Verordnung gegen Doppelbelastung kommt
Darüber hinaus hat der Bundestag weitere Forderungen an die Bundesregierung beschlossen. So solle diese etwa für eine "möglichst bürokratiearme Ausgestaltung" des Schutzes vor Carbon Leakage mit einem "einfachen Antragsverfahren und einer einfachen Gewährung von Kompensationen" sorgen. Auch solle sie prüfen, ob zusätzliche Kredite für produzierende Unternehmen über die staatliche KfW-Bank bereitgestellt werden könnten, um Liquiditätsengpässe zu vermeiden. Davor gewarnt hatte zum Beispiel die Energieberatung Enplify, die bei 900 Anlagen, die bereits im ETS erfasst sind, eine künftige Doppelbelastung ausgemacht hatte. Die Entschließung sieht vor, eine solche bereits im Voraus zu vermeiden. Auch dazu solle der Bund eine entsprechende Verordnung erarbeiten.
Energiewirtschaft mit gemischten Reaktionen
Die Energiewirtschaft in Gestalt der Branchenverbände VKU und BDEW reagierte teils zustimmend, teils kritisch. Aus Sicht des VKU sei besonders positiv zu bewerten, dass Brennstoffemissionen aus Klärschlämmen mit dem Emissionsfaktor null belegt werden sollen. Auf die Weise würden die Kosten und damit die Gebühren für die kommunale Abwasserwirtschaft in Bezug auf die Umsetzung der CO2-Bepreisung begrenzt. Zugleich machte der Verband klar, an den offenen Punkten "beharrlich und konstruktiv mit der Daseinsvorsorge-Perspektive dran bleiben" zu wollen. Dazu gehöre insbesondere die aufgeschobene Frage der Ausnahme von Siedlungsabfällen, um steigende Abfallgebühren zu verhindern.
Der BDEW zeigte sich insbesondere erfreut über eine beschlossene Fristverlängerung für den Zertifikatezukauf zum Vorjahrespreis. Ursprünglich lag diese auf dem 28. Februar des Folgejahres, jetzt ist dafür der 30. September vorgesehen. Aus Sicht des BDEW richtig, denn bis Februar "wären viele Brennstoffverbrauchswerte schlichtweg noch nicht bekannt gewesen." Der Verband betont aber, dass der nationale Emissionshandel noch nicht startklar sei und mahnt bei der Umsetzung der ausstehenden Umsetzungsverordnungen zur Eile. "Die Unternehmen, die das Gesetz zum Start im Januar 2021 umsetzen müssen, brauchen schnellstmöglich Klarheit." Konkret gehe es um die Berichterstattungsverordnung 2020 (BeV 2020) und die Brennstoffemissionshandelsverordnung (BEHV).

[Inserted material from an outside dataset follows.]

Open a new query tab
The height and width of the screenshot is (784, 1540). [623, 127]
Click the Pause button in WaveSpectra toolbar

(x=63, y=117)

Benzin verteuert sich um sieben Cent, Diesel um acht
Nötig gemacht hatte die Gesetzesänderung insbesondere die Anhebung des CO2-Preises. Start der Bepreisung ist am 1. Januar 2021 mit nun 25 Euro/Tonne Kohlendioxid. Das entspricht laut Bundesregierung umgerechnet beispielsweise einer Erhöhung von sieben Cent pro Liter Benzin und acht Cent pro Liter Diesel. Bis 2025 soll der Preis auf 55 Euro/Tonne CO2 steigen und sich danach marktwirtschaftlich bilden. Es wird jedoch ein Preiskorridor gelten - im Jahr 2026 liegt dieser zwischen 55 und 65 Euro pro Emissionszertifikat. Ein Zertifikat berechtigt dazu, eine Tonne CO2 zu emittieren. Die Erlöse aus dem Emissionshandel sollen vollständig zur Senkung der EEG-Umlage verwendet werden und ab dem 1. Januar 2024 auch zur Anhebung der zusätzlichen Entfernungspauschale für Fernpendler.